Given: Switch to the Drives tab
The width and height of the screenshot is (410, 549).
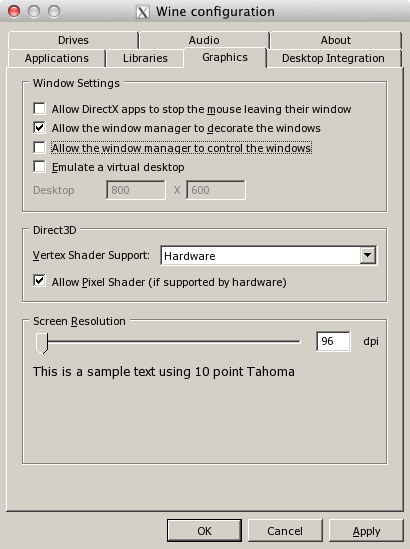Looking at the screenshot, I should coord(73,40).
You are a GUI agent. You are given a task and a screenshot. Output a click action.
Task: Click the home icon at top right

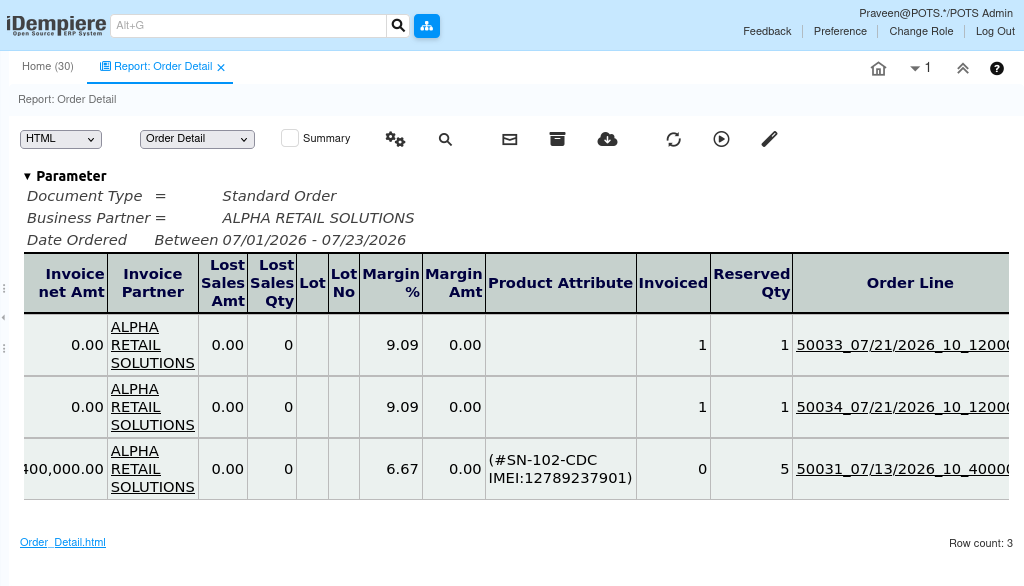coord(878,69)
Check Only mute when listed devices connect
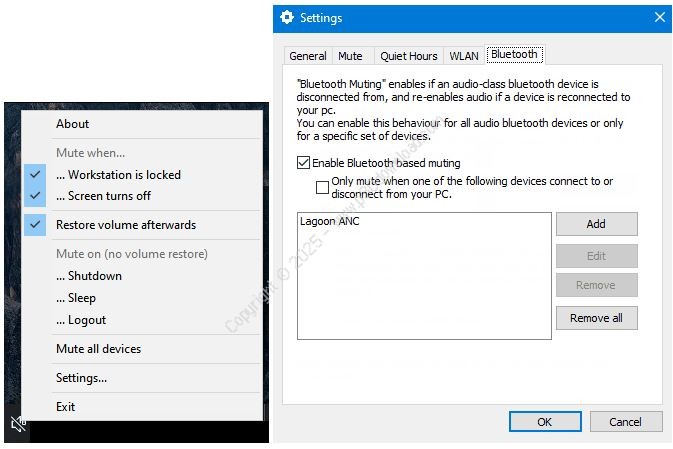Viewport: 673px width, 449px height. (322, 187)
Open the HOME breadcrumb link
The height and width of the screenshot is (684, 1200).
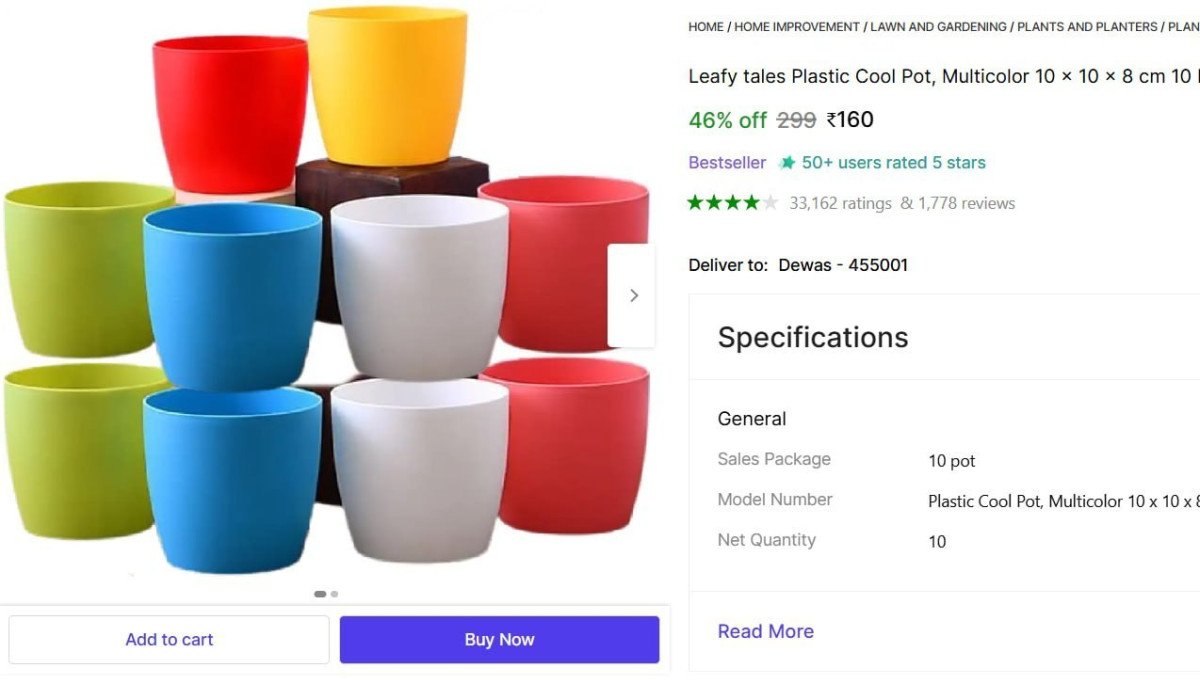pos(704,27)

───

The records above need to be given again exactly. Omit the pictures.

ANSWER BOX>
Given: Switch to the Drives tab
The width and height of the screenshot is (410, 549).
Looking at the screenshot, I should coord(73,40).
You are a GUI agent. You are given a task and a screenshot. Output a click action.
Task: Click the home icon at top right

coord(878,69)
Check Only mute when listed devices connect
Viewport: 673px width, 449px height. (322, 187)
Open the HOME breadcrumb link
The height and width of the screenshot is (684, 1200).
pos(704,27)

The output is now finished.